[What you need to do] Reproduce all the entries precisely.

The data below:

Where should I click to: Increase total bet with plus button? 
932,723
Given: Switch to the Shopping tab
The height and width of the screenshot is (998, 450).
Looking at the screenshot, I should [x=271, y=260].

End of The data.

[Response to this task]
Where should I click to: Increase total bet with plus button? 
932,723
Given: Switch to the Shopping tab
The height and width of the screenshot is (998, 450).
Looking at the screenshot, I should [x=271, y=260].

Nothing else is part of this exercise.